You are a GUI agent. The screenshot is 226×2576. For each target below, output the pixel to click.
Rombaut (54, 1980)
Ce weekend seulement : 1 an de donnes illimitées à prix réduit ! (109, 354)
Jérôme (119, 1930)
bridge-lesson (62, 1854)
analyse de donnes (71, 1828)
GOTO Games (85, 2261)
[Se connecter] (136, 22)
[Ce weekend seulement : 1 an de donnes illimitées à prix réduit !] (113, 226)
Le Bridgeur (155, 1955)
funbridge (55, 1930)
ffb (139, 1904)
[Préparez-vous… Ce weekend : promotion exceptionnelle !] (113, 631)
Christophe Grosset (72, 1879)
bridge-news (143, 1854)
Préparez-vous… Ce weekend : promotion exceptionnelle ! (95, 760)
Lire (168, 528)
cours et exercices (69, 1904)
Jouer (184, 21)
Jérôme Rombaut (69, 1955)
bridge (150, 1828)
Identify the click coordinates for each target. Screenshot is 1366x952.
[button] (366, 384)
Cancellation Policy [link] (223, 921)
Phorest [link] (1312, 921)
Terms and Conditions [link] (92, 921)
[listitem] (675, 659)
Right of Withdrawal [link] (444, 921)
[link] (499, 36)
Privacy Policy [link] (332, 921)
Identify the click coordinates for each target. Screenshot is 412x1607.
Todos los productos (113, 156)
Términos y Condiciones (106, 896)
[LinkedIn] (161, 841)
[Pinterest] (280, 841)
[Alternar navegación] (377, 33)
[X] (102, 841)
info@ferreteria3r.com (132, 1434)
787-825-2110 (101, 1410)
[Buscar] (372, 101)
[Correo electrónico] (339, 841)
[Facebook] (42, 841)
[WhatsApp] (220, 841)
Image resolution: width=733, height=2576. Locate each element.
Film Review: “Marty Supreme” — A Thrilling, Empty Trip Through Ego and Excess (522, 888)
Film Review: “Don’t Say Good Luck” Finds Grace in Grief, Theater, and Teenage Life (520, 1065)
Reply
====
Set down, exactly as they stand above, the lines starting with the line with "Jouer (184, 21)" and going on through the line with "[link] (499, 36)", and no others.

[RESPONSE TO THIS EXERCISE]:
Jouer (184, 21)
Jérôme Rombaut (69, 1955)
bridge (150, 1828)
Identify the click coordinates for each target. Screenshot is 1366x952.
[button] (366, 384)
Cancellation Policy [link] (223, 921)
Phorest [link] (1312, 921)
Terms and Conditions [link] (92, 921)
[listitem] (675, 659)
Right of Withdrawal [link] (444, 921)
[link] (499, 36)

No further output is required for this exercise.